Je
veux dire mon effarement devant les débats préparatoires
à la campagne présidentielle que l'on entend
aujourd'hui.
Tout
se passe presque comme si le monde extérieur n'existait
pas. Nous parlons chômage et licenciements comme
si les grandes restructurations n'étaient pas le
fruit d'une frénésie mondiale d'intensification
de la concurrence et de boulimie des opérateurs
financiers. Nous parlons fiscalité comme si nous
n'étions pas soumis à une énorme
pression baissière et homogénéisante,
qui nous vient du monde entier, puissamment relayée
par l'Union européenne. Préserver dans cette
atmosphère notre niveau de redistribution, notre
protection sociale et l'ampleur de nos services publics
exige, au contraire, une stratégie explicitement
internationale, d'abord européenne et vigoureusement
offensive.
Nous
parlons violence urbaine, ce qui est un peu plus local
en effet, en faisant semblant d'ignorer qu'elle sévit
partout dans le monde et qu'elle y a partout des fondements
analogues, et en oubliant qu'une de ses dimensions majeures
aujourd'hui est sa relation fortement croissante avec
la drogue, qui elle-même fait l'objet de trafics
mondiaux en augmentation rapide et inquiétante.
Sur
ce même sujet, il y a plus à dire : l'accord
se fait parmi les observateurs pour estimer que la perte,
ou l'absence d'identité, constitue l'un des facteurs
les plus incitatifs à la violence. C'est de sens
que les jeunes d'aujourd'hui ont besoin, de projet de
société. Or, à la différence
des plus anciens, ils sont mondialisés, par la
musique, le vêtement, le goût des voyages,
le refus de tout racisme et pour beaucoup d'entre eux
par Internet. Une part notable de ceux qui ont des problèmes
sont d'origine africaine: où leur parle-t-on de
l'Afrique, de leurs racines?
Ils
sont tous hors d'état de faire leur un projet de
société borné aux limites de l'Hexagone.
Nous
parlons aussi santé, mais sans citer le sida ou
le paludisme. Or, faute d'efforts internationaux suffisants,
ces deux pandémies sont en pleine expansion. Combien
de temps croit-on que nos frontières seront étanches?
Nous
parlons surtout autorité de l'Etat, comme si le
problème essentiel n'était pas justement
le fait que les leviers majeurs de la transformation sociale
échappent de plus en plus à l'Etat.
Sur
tous ces sujets, plus quelques autres, les mesures et
stratégies dont on débat sont purement défensives,
et d'horizon national. C'est la ligne Maginot généralisée.
La France contemple son nombril.
Pourtant,
il faut s'y faire. La technique et la finance ont unifié
le monde, un monde dans lequel, contrairement à
ce que l'on a pu penser entre 1929 et 1932 ou aux lendemains
de la seconde guerre mondiale, le capitalisme a gagné.

- DONNÉES FOURNIES
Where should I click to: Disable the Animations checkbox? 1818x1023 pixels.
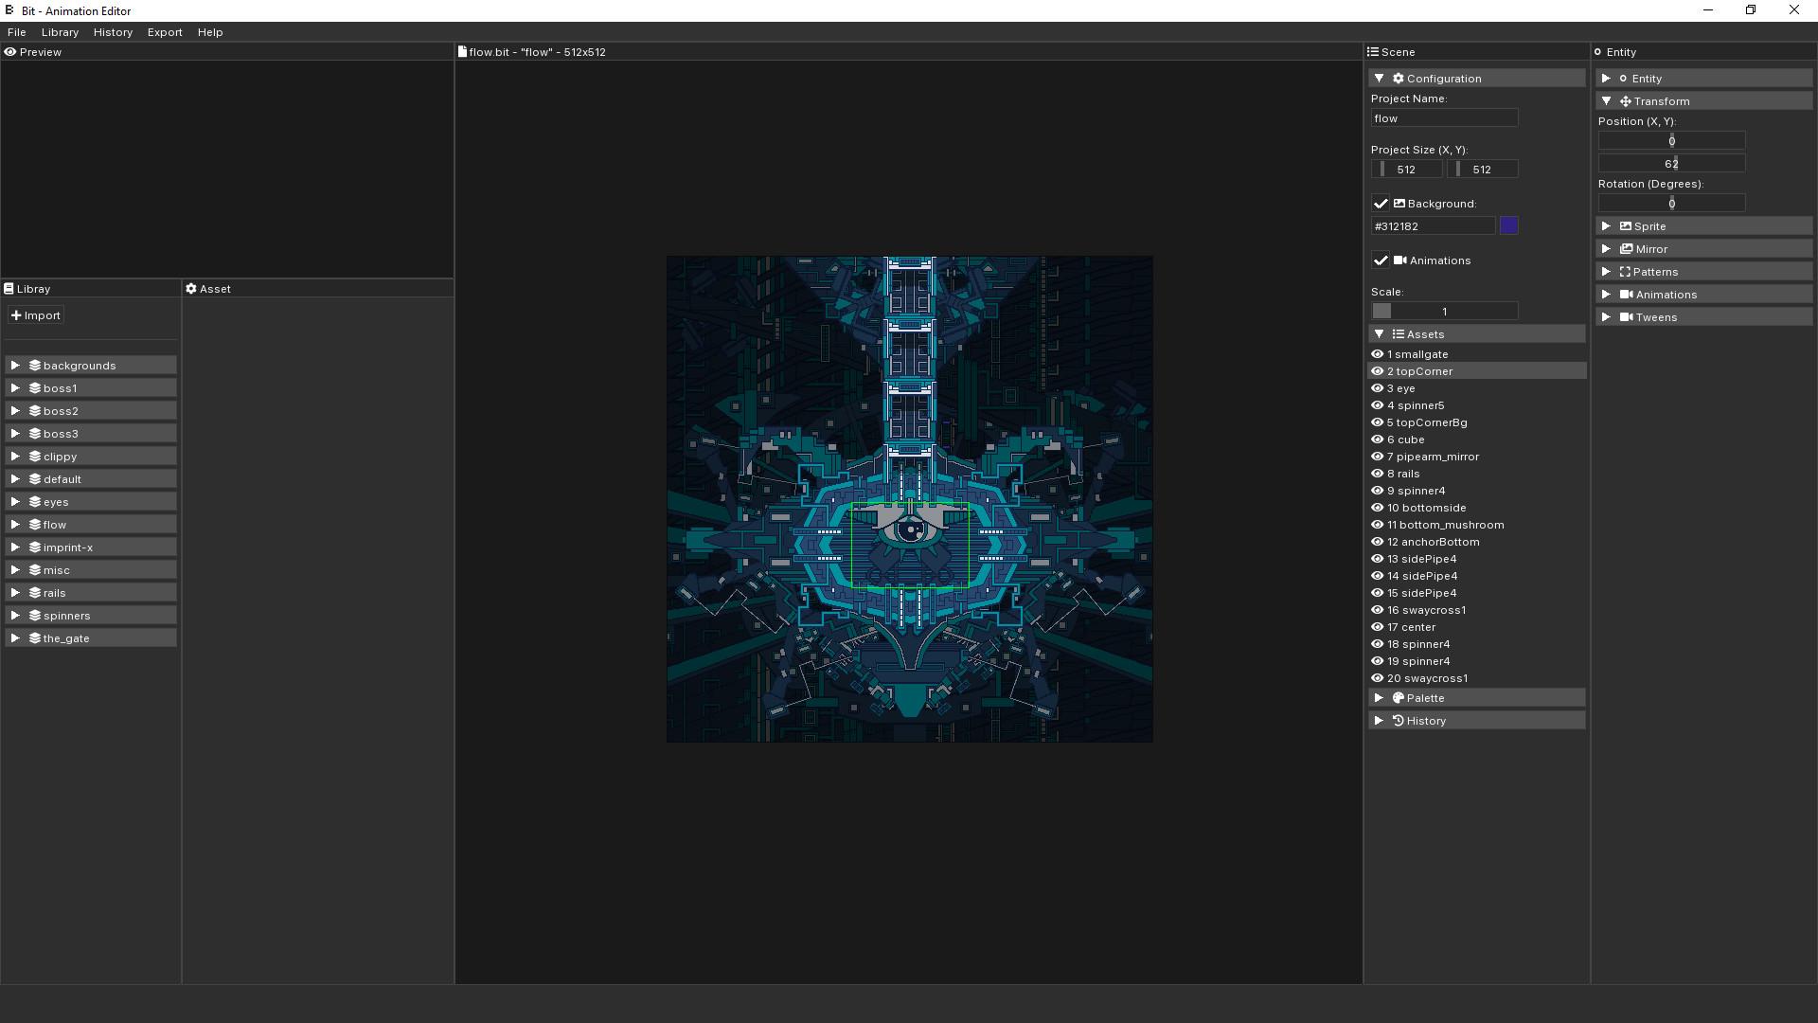[1380, 260]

- PROBLÈME POSÉ
Répondez aux questions suivantes à partir de l'extrait sur les débats de la campagne présidentielle :
1. Avec quoi la violence urbaine entretient-elle, selon le texte, une relation fortement croissante ?
2. Quelles sont les deux pandémies que les débats sur la santé omettent de citer ?
3. À quelle ligne le texte compare-t-il les mesures et stratégies débattues, jugées purement défensives ?
Le matériau fourni n'intervient en rien ici.

- RÉSULTAT CI-DESSOUS
1. Avec la drogue.
2. Le sida et le paludisme.
3. À la ligne Maginot, qualifiée de « généralisée ».